# DESCRIPTION OF THE TASK:
Copy, word for word, each line of the data below from the first through the line containing "Screen dimensions: 220x392", and stop there.
+++ GIVEN INFORMATION +++
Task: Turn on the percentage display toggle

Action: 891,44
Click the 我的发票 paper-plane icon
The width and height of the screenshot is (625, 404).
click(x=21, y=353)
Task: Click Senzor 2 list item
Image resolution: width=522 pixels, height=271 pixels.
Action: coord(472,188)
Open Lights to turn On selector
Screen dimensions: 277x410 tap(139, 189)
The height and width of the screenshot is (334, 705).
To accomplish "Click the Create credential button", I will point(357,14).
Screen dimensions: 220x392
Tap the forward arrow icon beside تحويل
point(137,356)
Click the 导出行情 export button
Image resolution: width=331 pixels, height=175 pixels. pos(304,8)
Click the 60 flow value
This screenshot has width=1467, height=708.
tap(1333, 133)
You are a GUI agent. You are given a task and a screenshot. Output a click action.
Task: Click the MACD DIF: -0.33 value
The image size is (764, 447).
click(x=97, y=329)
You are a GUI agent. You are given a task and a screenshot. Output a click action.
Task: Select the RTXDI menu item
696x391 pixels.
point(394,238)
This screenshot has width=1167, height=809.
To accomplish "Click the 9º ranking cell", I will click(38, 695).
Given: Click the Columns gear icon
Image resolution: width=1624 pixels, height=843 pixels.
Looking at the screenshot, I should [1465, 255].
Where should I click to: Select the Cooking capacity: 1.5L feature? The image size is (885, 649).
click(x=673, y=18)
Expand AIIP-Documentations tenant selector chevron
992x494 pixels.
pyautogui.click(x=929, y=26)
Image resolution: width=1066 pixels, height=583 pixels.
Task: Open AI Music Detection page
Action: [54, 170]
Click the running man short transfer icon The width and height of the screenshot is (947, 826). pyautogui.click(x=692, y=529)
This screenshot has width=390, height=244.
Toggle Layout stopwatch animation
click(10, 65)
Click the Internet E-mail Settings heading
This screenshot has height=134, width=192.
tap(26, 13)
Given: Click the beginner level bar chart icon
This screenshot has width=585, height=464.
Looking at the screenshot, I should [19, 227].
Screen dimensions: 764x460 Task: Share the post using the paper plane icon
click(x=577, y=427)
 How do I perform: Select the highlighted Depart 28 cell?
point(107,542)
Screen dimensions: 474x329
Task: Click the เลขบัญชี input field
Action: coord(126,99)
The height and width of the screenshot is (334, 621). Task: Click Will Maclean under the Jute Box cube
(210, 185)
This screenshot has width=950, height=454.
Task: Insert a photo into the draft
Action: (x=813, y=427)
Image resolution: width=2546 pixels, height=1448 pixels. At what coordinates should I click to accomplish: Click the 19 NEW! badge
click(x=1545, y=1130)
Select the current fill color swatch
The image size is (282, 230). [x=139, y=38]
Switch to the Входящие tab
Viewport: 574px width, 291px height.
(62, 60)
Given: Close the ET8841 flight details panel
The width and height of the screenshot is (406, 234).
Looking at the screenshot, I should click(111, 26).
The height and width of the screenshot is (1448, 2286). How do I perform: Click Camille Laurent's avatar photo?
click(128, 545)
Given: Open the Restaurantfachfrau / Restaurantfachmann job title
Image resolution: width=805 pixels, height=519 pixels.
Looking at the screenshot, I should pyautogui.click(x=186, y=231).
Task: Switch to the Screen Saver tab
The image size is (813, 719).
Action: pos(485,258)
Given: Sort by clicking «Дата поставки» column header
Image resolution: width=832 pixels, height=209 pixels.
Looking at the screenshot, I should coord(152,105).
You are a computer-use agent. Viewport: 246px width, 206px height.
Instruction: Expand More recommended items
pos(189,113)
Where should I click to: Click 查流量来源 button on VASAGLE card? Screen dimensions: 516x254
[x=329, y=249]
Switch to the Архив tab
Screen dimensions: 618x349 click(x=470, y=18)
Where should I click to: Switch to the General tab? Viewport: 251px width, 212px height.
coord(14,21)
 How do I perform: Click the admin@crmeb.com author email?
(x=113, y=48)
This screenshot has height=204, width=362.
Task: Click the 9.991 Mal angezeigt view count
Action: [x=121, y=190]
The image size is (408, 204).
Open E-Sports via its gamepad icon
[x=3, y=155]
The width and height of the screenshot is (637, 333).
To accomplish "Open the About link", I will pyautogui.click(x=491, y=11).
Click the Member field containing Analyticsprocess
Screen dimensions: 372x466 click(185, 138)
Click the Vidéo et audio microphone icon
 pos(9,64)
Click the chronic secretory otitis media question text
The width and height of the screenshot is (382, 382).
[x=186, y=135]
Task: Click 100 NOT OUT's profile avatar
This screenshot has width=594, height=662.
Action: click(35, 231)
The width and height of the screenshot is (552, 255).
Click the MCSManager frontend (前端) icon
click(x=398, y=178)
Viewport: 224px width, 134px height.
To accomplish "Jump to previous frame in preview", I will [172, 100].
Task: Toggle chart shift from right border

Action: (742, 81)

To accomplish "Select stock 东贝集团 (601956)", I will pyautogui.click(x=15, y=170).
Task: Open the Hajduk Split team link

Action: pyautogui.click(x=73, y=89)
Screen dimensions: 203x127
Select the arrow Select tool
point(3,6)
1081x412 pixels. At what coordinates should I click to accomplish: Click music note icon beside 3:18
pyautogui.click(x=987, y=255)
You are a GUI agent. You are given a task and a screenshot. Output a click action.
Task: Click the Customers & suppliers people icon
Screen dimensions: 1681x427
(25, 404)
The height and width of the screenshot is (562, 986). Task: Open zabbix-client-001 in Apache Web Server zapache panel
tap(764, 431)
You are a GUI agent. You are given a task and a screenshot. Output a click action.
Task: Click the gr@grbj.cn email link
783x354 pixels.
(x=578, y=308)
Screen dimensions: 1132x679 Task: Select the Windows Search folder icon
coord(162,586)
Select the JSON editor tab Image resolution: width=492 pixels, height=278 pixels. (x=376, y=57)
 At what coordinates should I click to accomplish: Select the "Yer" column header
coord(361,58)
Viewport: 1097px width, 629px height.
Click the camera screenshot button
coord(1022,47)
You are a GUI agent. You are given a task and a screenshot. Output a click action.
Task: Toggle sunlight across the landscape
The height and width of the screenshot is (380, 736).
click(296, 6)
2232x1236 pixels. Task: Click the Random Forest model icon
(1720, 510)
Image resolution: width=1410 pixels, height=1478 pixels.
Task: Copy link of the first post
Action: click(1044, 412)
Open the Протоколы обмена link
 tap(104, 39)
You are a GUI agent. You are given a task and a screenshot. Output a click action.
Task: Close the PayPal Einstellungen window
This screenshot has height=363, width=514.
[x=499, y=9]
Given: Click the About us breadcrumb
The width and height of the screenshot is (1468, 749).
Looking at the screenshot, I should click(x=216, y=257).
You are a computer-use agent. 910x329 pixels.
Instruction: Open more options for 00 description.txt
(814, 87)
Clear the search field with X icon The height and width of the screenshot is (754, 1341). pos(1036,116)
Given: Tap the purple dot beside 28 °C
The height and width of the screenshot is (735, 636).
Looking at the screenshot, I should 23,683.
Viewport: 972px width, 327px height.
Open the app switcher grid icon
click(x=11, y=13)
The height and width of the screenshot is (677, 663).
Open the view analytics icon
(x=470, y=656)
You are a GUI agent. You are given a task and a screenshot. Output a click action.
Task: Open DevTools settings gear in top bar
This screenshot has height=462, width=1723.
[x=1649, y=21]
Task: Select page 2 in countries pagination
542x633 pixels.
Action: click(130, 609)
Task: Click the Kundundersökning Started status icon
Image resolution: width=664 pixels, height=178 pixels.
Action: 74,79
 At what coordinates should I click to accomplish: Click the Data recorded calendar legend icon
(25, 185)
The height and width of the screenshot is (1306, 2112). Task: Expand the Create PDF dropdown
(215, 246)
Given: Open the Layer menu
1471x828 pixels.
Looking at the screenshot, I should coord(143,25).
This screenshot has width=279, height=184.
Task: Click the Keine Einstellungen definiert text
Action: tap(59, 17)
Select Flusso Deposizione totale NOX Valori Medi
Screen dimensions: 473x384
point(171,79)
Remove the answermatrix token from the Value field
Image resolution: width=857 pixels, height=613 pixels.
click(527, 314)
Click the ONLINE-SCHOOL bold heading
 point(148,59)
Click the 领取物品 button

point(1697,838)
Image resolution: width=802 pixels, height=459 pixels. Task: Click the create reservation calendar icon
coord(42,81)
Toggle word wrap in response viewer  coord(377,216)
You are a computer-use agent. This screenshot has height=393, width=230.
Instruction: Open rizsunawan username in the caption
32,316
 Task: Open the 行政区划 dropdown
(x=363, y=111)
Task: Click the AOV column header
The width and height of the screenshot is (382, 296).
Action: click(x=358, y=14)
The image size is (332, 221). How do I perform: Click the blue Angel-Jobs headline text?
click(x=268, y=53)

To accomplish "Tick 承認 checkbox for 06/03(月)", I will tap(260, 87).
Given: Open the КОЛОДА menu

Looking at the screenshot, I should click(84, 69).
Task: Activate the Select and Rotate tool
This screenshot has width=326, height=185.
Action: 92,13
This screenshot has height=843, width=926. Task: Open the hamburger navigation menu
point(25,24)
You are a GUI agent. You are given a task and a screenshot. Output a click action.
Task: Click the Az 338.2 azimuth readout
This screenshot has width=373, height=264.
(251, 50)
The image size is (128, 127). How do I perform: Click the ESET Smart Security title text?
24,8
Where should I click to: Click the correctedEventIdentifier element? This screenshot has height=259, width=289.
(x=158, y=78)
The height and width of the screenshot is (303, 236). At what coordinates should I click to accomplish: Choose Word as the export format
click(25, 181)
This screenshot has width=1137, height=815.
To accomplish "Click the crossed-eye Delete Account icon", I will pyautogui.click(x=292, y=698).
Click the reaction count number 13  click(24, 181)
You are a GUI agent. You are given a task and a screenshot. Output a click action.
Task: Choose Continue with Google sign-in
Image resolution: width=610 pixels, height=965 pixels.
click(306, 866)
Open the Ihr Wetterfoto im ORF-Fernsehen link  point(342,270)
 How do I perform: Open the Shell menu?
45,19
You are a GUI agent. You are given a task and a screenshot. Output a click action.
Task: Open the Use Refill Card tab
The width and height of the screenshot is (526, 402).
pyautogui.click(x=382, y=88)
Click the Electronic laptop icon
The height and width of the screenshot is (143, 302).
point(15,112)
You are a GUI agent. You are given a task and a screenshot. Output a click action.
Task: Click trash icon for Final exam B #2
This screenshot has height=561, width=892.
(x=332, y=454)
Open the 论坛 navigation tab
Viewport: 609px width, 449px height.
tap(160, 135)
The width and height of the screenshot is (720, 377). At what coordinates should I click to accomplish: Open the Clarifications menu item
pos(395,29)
+++
# TASK RESULT:
Task: Turn on the percentage display toggle

Action: 891,44
Click the 我的发票 paper-plane icon
The width and height of the screenshot is (625, 404).
click(x=21, y=353)
Task: Click Senzor 2 list item
Image resolution: width=522 pixels, height=271 pixels.
Action: coord(472,188)
Open Lights to turn On selector
Screen dimensions: 277x410 tap(139, 189)
The height and width of the screenshot is (334, 705).
To accomplish "Click the Create credential button", I will point(357,14).
Screen dimensions: 220x392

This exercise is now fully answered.